NGOs want protection for women and homosexuals
NGOs want the United Nations Human Rights Commission (UNHRC) to push for better protections women and homosexuals.
The call came as the UNHRC started its annual six-week session in Geneva.
According to UN statistics, roughly one billion women worldwide suffer from some form of abuse or sexual assault, while an estimated two million girls are genitally mutilated each year.
Ten years ago, the Commission established a UN special rapporteur, or advisor, on violence against women, but the secretary general of Amnesty International, Irene Khan, says widespread violations still occur.
“A decade after the Vienna Conference endorsed women’s rights as human rights, one in three women in the world continues to suffer serious abuse, attack, rape or coerced sex,” she said. “This is an outrageous scandal.”
Violence
The Swiss foreign minister, Micheline Calmy-Rey, has also taken up the cudgels for women’s rights by inviting her female counterparts to hold talks in Geneva on ways to combat violence against women.
She told swissinfo that the aim of the meeting – to be held later on Monday – was to put women’s rights higher on the political agenda.
“Despite the fact that many countries have integrated women’s rights into their beliefs and constitutions, the promotion and respect of these rights is a long way from being at the level they should,” said Calmy-Rey.
The group plans to adopt a common declaration to be presented to the Commission during the session.
Sexual orientation
Besides women’s rights, Adrien-Claude Zoller of the Swiss NGO, Geneva for Human Rights, says the UNHRC’s other main priority should be the adoption of a resolution on sexual orientation.
“This would allow sexual minorities to finally, after so many decades, be recognised as human beings,” he said.

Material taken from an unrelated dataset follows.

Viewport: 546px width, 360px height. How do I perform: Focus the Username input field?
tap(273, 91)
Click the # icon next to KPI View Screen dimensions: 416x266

During last year’s session, Brazil tabled a draft resolution that expressed concern over human rights violations against homosexuals.
Commission members failed to reach agreement on the issue but it is expected to be the subject of heated debate again this year, with many Islamic countries opposing it.
Death penalty
Amnesty says it has documented many cases of human rights abuses based on sexual orientation, including the death penalty, imprisonment, torture and attacks on lesbian, gay, bisexual and transgender human rights defenders.
“These violations are unacceptable in any country and governments must stand up to such abuses,” said Khan.
“The Commission’s main task is to uphold the universality of human rights and that means equal protection of all.”
swissinfo, Anna Nelson in Geneva
Non-governmental organisations have slammed the United Nations Human Rights Commission for failing to act promptly and effectively in denouncing human rights violations.
NGOs say the UNHRC, which opens its 60th session on Monday, risks becoming irrelevant if it does not reform itself.
They have called on the Commission to establish transparent and objective criteria for selecting the countries it scrutinises.
In addition, they are pushing for a more effective system for monitoring and evaluating the implementation of the Commission’s recommendations.